/news/education
Navigation

Le modèle allemand inspire le cégep Limoilou

L’établissement formera des étudiants de génie industriel en milieu de travail

Coup d'oeil sur cet article

Le modèle allemand inspire le cégep Limoilou. Cet automne, les nouveaux étudiants en génie industriel recevront jusqu’à 30 % de leur formation en entreprise dans le cadre d’un projet-pilote, une première dans la région de Québec.

Le cégep vient de recevoir une subvention de 120 000 $ afin de mettre sur pied dès l’automne prochain ce projet qui modifiera considérablement la formation donnée en technique de génie industriel, un programme méconnu par plusieurs.

«C’est une super belle opportunité pour amener du concret dans la formation, en la rendant plus proche de la réalité», explique Rémy Bédard, le coordonnateur du programme.

La formation technique en milieu de travail demeurera sous la responsabilité des professeurs du cégep Limoilou. Le rôle des entreprises sera d’accueillir et d’accompagner ces étudiants. Près d’une dizaine ont jusqu’à présent manifesté leur intérêt comme Métal Bernard, une entreprise de Saint-Lambert-de-Lauzon.

Modèle dual allemand

Son président-directeur général, Louis Veilleux, croit beaucoup au modèle dual développé en Allemagne, où il s’est rendu à plusieurs reprises. Depuis une vingtaine d’années, les étudiants allemands en formation professionnelle et technique suivent leur formation directement en milieu de travail.

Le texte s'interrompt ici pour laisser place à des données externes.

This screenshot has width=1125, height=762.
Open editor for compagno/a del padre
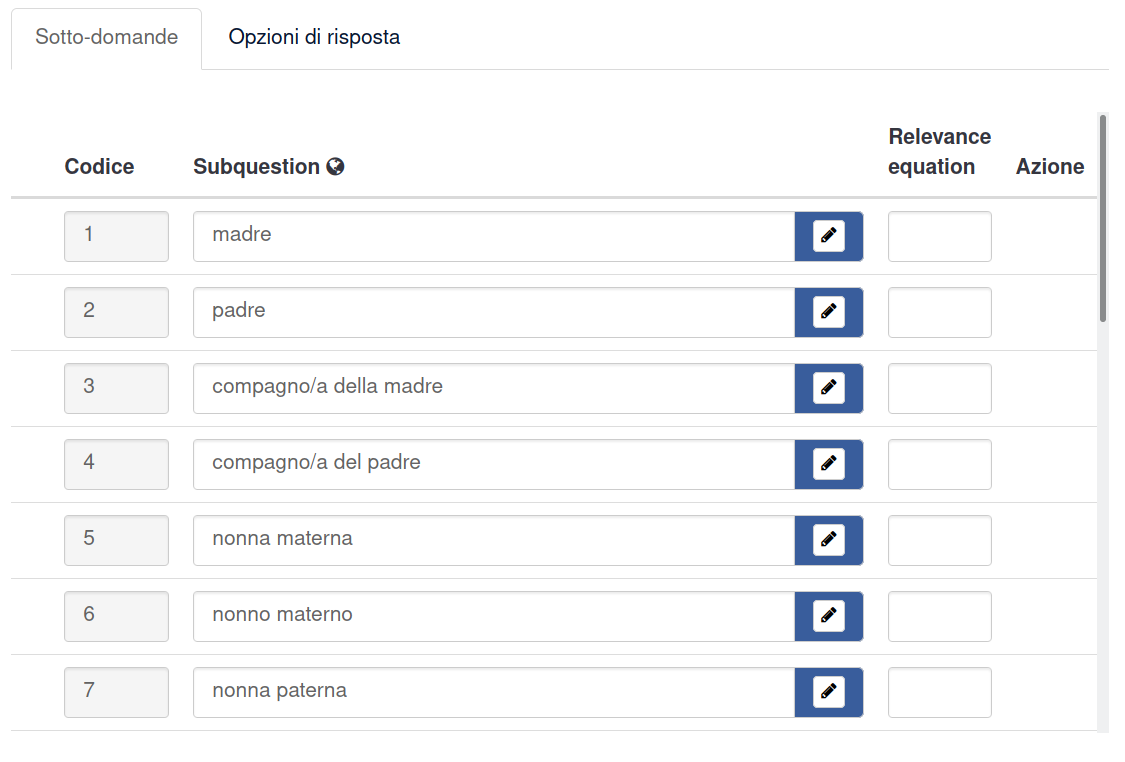(x=828, y=464)
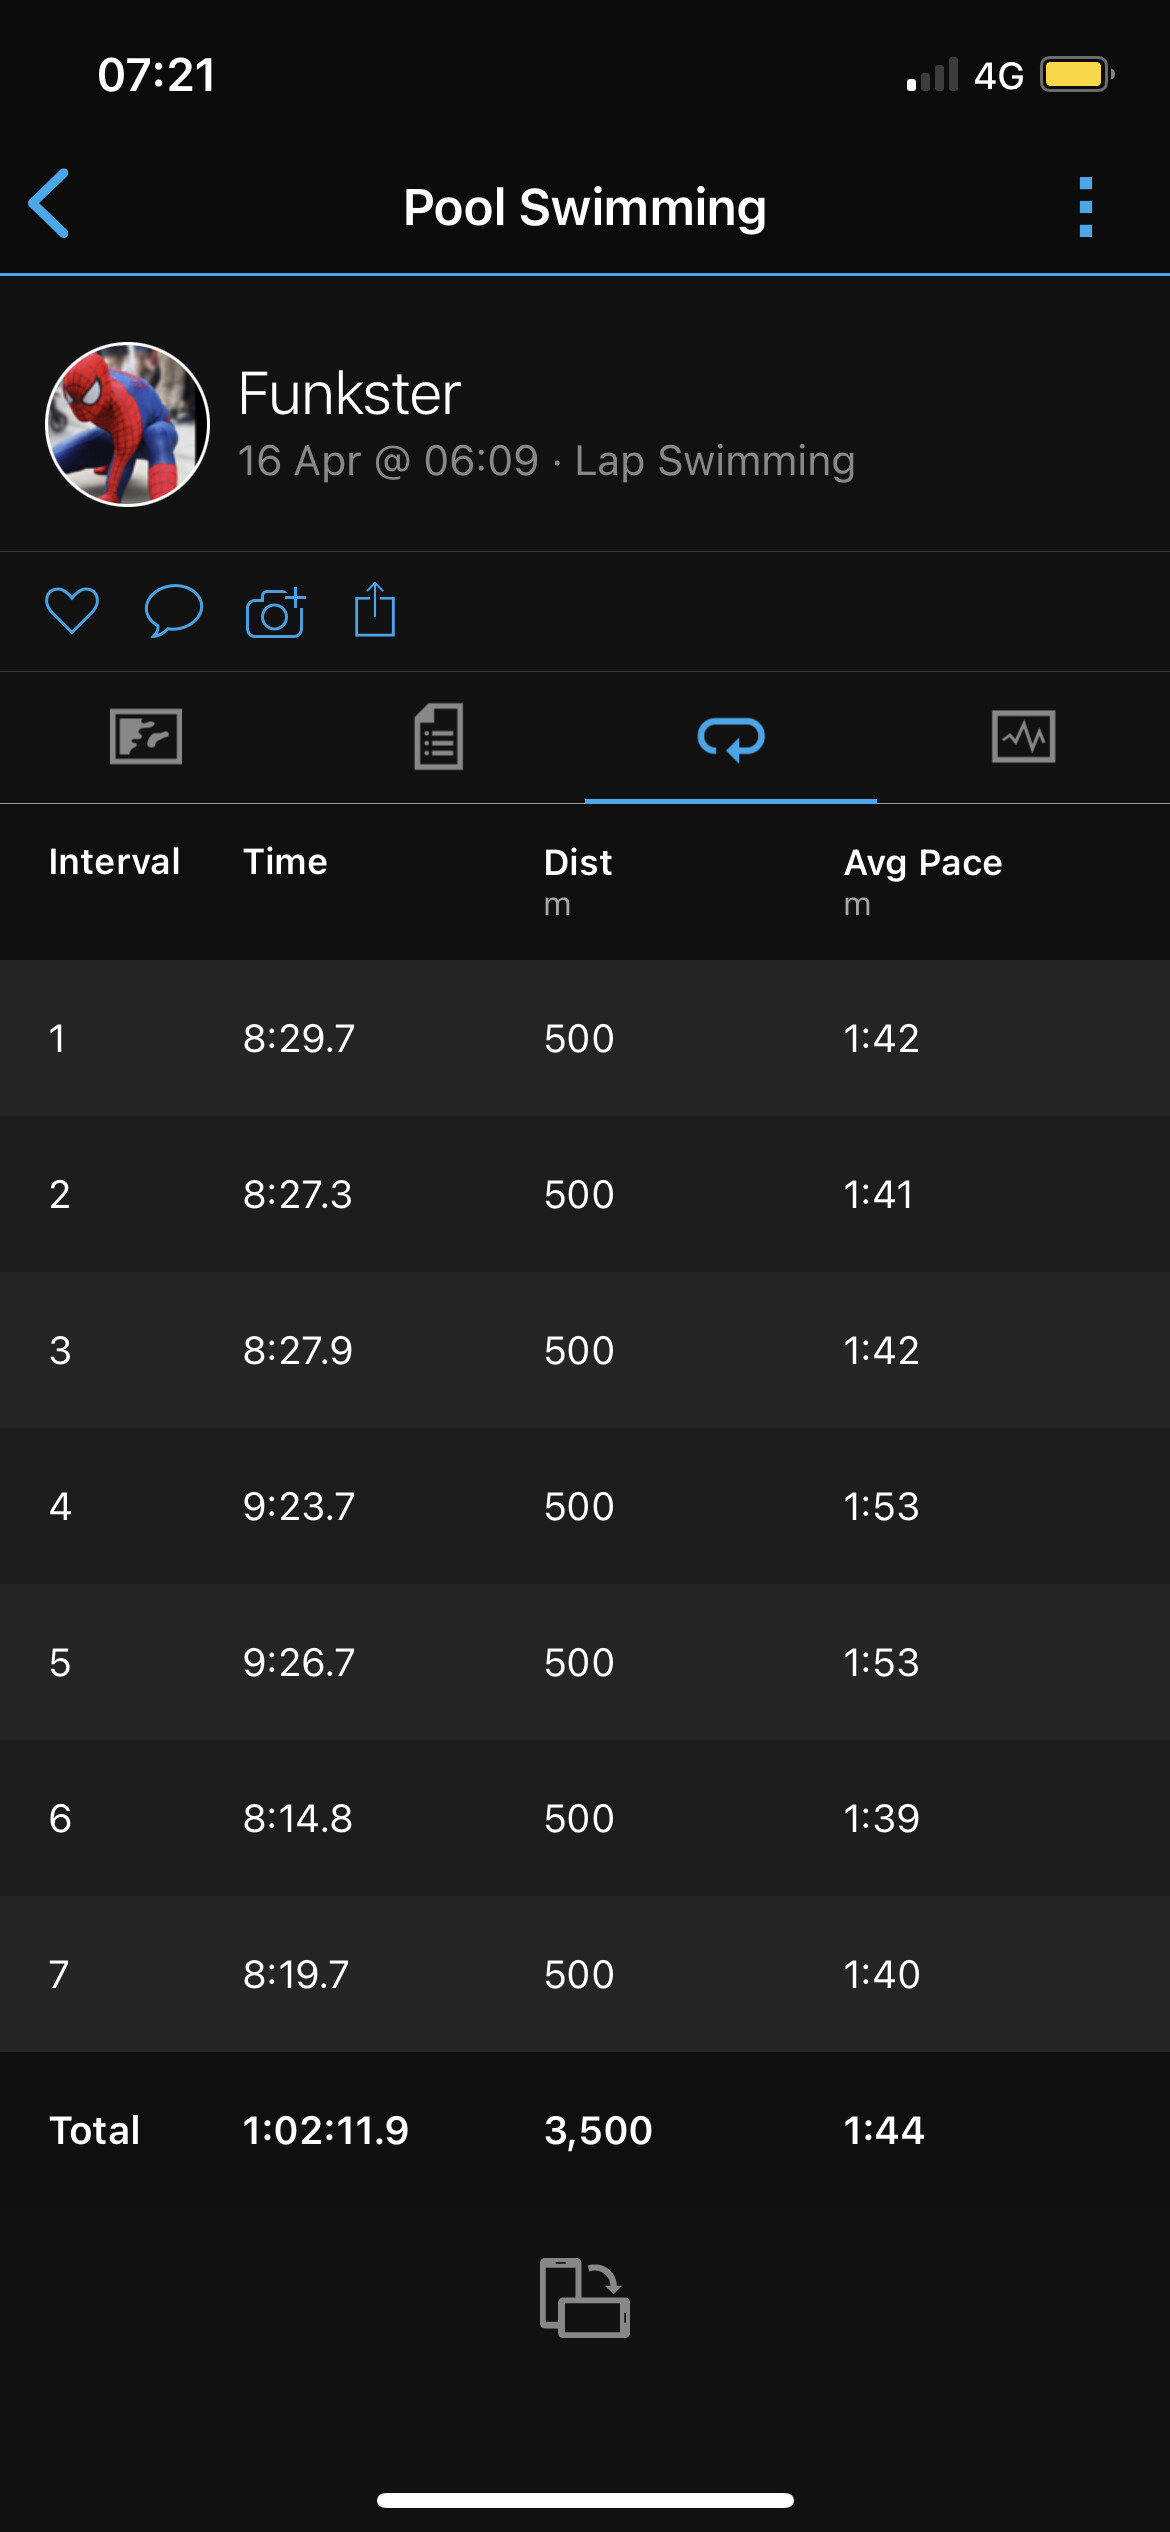This screenshot has height=2532, width=1170.
Task: Tap the back arrow icon
Action: [49, 204]

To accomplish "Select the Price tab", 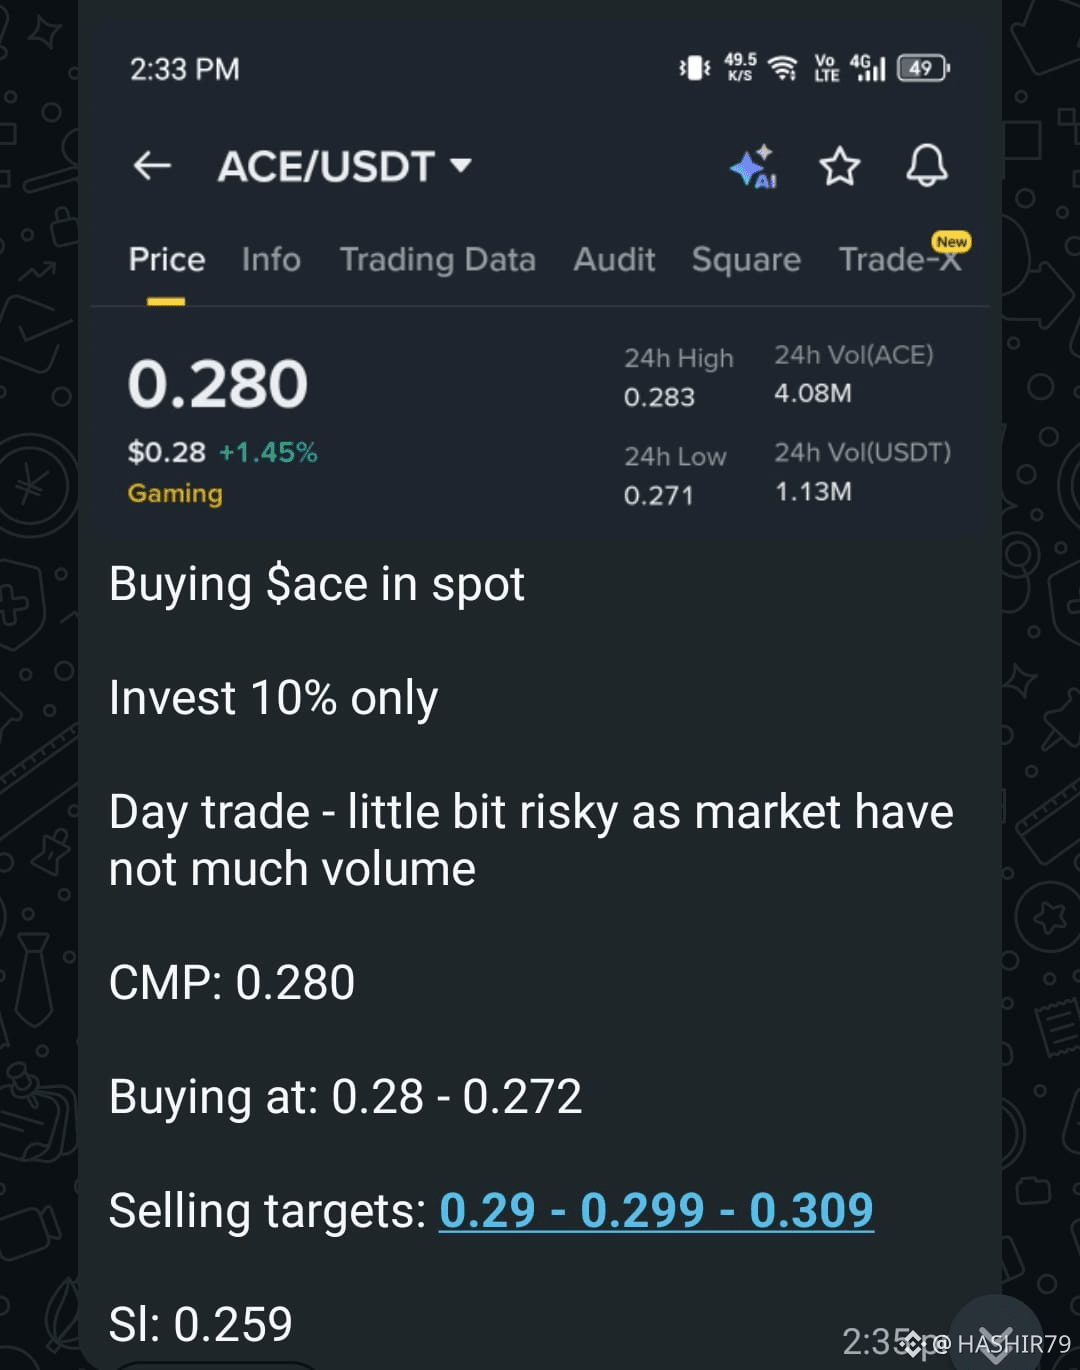I will click(166, 260).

«Le système d’éducation est "live", explique-t-il. L’entreprise est connectée sur l’école et il y a du partage et de l’entraide», affirme M. Veilleux, tout en précisant que ce modèle doit être adapté pour coller à la réalité québécoise.

De son côté, le cégep Limoilou espère attirer et retenir davantage d’étudiants avec cette formule unique, qui s’ajoute aux stages en entreprise déjà offerts. Présentement, l’établissement compte environ une douzaine de nouveaux étudiants en génie industriel chaque année, alors que les perspectives d’emploi dans ce domaine sont excellentes.

Quatre autres projets-pilotes

Le modèle allemand intéresse particulièrement le ministère de l’Éducation et de l’Enseignement supérieur, qui financera l’an prochain quatre autres projets-pilotes dans autant de cégeps à travers la province.

Le cégep de Thetford Mines fait par ailleurs figure de pionnier à ce chapitre avec son programme en technique de plasturgie, offert depuis 2015, où jusqu’à 60 % de la formation se déroule en entreprise.

Des projets-pilotes semblables ont aussi vu le jour dernièrement en formation professionnelle, notamment en Beauce.